Tourism minister Lindiwe Sisulu has fired another missive in response to widespread criticism of an article she penned raising concerns about the constitution and the judiciary.
And her latest salvo prominently features parts of a September 2013 speech by former UK attorney-general Dominic Grieve.
The piece published on Wednesday was shared with TimesLIVE by her spokesperson, Steven Motale who was adamant the minister did not plagiarise any of it.
In her latest article, Sisulu also responds to ANC veteran Mavuso Msimang who accused her of an “extraordinary attack on SA's constitution”.
She accused Msimang of “proceeding from his factionalist position and viewing every analysis of the rule of law and criticism that does not accord with his myopic and jaundiced perspective as an attack on the constitution”.
“That is the hallmark of intellectual laziness,” she wrote.
She then penned a portion that bears a close resemblance to parts of the speech made by Grieve.
The similar section reads:
In 2010, one of the United Kingdom's most distinguished jurists in the past 100 years, Lord 'Tom' Bingham, published the seminal work The Rule of Law. He looked at what exactly is meant by the rule of law and identified the core principle of the rule of law as being: that all people and authorities within the state, whether public or private, should be bound by and entitled to the benefit of laws publicly and prospectively promulgated and publicly administered in the courts.
He outlined eight principles that he saw as the key ingredients necessary to support that aim. In brief, these were:
— The law must be accessible, intelligible, clear, and predictable.
— Questions of legal right and liability should ordinarily be resolved by the exercise of the law and not the exercise of discretion.
— Laws should apply equally to all.
— Ministers and public officials must exercise the powers conferred in good faith, fairly, for the purposes for which they were conferred — reasonably and without exceeding the limits of such powers.
— The law must afford adequate protection of fundamental human rights.
— The state must provide a way of resolving disputes which the parties cannot themselves resolve.
— The adjudicative procedures provided by the state should be fair.
— The rule of law requires compliance by the state with its obligations in international as well as national laws.
By observing these eight principles, and in particular affording adequate protection of fundamental human rights, our society can ensure that we avoid the dilemma posed by those using the “rule of law” rhetoric to cover up oppression and injustice.
That is the point made by Prof Joseph Raz in his 1979 work The Authority of Law. Raz argued that, seemingly, within the framework of the rule of law, societies can exist that oppress minorities, condone slavery, and support sexual inequalities — all of which would be abhorrent to genuine democracies.
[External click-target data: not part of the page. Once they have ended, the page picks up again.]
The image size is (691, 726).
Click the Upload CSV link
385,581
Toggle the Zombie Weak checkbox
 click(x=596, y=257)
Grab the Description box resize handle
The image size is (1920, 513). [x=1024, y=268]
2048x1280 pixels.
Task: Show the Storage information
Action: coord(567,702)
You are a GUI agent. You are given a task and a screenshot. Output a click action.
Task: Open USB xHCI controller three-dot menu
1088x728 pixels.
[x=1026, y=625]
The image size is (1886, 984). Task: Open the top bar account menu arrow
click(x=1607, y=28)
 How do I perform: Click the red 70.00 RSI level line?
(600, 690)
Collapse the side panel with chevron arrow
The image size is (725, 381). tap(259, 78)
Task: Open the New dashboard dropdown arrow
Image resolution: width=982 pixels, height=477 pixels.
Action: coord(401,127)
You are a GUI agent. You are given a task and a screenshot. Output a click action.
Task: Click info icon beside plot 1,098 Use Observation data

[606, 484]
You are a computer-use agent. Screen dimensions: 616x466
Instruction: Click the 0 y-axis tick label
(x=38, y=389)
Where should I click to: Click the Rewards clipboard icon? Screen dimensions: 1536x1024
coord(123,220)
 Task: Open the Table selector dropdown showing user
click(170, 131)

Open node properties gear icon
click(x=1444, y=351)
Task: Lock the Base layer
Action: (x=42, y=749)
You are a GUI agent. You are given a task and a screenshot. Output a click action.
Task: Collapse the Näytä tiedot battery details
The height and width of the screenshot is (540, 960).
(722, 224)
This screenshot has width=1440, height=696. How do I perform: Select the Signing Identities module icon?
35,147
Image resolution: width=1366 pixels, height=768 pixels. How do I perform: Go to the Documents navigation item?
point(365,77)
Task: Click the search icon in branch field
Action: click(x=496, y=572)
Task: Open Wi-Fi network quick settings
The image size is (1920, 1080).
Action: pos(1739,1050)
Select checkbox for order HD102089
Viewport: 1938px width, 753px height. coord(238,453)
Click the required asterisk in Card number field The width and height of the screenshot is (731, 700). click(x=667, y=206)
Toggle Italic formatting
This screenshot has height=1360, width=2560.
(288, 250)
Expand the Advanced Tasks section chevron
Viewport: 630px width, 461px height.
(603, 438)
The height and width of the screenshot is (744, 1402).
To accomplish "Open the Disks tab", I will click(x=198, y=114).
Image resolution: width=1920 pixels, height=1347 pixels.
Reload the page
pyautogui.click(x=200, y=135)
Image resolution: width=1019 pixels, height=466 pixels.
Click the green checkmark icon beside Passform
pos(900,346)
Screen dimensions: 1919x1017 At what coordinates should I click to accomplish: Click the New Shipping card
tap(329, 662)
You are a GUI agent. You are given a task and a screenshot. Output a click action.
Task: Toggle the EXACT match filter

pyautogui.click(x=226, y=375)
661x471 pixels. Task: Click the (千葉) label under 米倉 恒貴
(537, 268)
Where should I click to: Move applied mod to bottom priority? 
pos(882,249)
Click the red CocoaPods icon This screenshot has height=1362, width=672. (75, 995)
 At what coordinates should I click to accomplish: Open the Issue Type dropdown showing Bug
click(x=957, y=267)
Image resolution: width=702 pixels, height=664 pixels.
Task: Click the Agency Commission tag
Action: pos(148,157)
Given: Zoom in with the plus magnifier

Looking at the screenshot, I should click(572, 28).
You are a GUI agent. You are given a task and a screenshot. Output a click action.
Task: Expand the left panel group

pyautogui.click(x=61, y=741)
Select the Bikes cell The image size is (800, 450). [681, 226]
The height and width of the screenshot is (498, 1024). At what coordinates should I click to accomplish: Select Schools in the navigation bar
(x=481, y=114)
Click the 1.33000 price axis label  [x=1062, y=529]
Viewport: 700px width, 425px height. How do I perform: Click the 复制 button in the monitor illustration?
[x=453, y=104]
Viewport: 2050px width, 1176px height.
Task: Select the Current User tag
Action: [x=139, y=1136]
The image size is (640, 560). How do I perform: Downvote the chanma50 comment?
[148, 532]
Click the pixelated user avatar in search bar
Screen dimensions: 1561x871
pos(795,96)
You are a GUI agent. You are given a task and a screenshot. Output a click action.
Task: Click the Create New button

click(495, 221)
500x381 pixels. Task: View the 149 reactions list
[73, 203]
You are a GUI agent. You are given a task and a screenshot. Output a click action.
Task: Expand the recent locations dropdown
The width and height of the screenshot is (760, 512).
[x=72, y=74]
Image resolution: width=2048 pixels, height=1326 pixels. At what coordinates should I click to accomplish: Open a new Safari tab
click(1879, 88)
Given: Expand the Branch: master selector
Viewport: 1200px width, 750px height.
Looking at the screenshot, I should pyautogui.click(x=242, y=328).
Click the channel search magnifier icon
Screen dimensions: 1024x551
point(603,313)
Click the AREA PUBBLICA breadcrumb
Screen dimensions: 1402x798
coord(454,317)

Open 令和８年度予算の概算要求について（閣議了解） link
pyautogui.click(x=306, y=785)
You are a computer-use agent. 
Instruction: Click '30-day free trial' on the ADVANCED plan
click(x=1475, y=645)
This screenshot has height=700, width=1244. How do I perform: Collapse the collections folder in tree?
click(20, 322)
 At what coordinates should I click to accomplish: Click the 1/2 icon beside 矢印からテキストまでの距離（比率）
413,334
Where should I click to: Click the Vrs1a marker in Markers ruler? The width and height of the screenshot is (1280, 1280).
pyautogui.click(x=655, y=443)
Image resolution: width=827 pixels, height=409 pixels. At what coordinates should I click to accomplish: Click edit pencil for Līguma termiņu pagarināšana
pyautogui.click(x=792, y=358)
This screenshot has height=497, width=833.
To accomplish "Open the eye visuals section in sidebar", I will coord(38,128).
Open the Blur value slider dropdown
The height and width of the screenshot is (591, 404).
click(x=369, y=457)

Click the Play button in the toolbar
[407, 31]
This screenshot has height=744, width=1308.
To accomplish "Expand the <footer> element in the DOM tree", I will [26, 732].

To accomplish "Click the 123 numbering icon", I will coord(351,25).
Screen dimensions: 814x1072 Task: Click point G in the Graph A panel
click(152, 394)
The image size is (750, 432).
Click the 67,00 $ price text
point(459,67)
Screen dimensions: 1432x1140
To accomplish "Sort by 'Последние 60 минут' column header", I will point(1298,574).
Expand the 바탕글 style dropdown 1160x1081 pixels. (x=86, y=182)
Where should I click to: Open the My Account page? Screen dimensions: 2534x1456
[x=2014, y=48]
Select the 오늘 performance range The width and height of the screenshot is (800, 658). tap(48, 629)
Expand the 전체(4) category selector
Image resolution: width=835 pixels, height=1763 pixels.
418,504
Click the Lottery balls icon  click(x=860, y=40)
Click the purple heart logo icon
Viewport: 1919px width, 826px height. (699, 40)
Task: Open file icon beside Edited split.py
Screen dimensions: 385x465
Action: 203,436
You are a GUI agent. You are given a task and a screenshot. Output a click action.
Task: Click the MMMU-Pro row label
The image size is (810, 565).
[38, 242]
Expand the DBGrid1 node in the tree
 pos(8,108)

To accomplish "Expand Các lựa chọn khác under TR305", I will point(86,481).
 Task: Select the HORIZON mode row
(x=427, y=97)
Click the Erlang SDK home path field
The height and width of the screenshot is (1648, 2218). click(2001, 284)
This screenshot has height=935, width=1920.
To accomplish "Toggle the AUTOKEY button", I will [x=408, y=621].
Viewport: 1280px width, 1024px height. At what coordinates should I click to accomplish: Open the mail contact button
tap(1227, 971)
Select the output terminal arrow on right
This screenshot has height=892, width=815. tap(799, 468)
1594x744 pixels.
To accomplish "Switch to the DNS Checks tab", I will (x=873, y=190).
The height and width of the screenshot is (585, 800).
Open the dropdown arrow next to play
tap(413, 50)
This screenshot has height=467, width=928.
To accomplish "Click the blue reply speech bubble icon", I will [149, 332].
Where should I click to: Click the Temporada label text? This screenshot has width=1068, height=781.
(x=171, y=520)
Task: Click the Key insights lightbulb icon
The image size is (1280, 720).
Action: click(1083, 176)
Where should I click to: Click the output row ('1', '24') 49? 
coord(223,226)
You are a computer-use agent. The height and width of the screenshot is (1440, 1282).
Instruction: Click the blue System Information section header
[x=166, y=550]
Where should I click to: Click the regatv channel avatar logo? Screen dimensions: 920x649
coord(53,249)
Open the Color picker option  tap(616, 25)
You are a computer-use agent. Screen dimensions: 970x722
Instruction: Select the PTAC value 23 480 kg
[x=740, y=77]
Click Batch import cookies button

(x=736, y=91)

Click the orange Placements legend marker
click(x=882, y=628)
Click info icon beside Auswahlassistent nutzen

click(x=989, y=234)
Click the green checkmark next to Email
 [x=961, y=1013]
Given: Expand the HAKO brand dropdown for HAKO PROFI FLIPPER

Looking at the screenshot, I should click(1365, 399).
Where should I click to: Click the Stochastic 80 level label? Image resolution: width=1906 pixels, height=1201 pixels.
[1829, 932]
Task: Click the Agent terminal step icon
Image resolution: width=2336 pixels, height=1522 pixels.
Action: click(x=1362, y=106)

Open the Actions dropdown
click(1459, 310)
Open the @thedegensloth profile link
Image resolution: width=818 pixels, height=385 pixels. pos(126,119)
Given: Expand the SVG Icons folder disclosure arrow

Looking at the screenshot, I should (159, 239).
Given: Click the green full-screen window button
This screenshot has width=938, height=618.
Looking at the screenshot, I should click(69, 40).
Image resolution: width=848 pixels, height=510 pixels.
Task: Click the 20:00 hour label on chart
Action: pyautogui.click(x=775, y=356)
Yet, by adhering to strict legal structures and procedures, such societies could still legitimately claim to excel in their conformity to the rule of law. Such a legal system will allow discrimination and prejudice but all the time within the legal construct of decrees and legislation.
Absent protection for human rights, courts and the legal system may deprive fellow citizens of their freedom, property, and ultimately their very existence. In such circumstances, the claim that the rule of law is observed is a mockery of truth.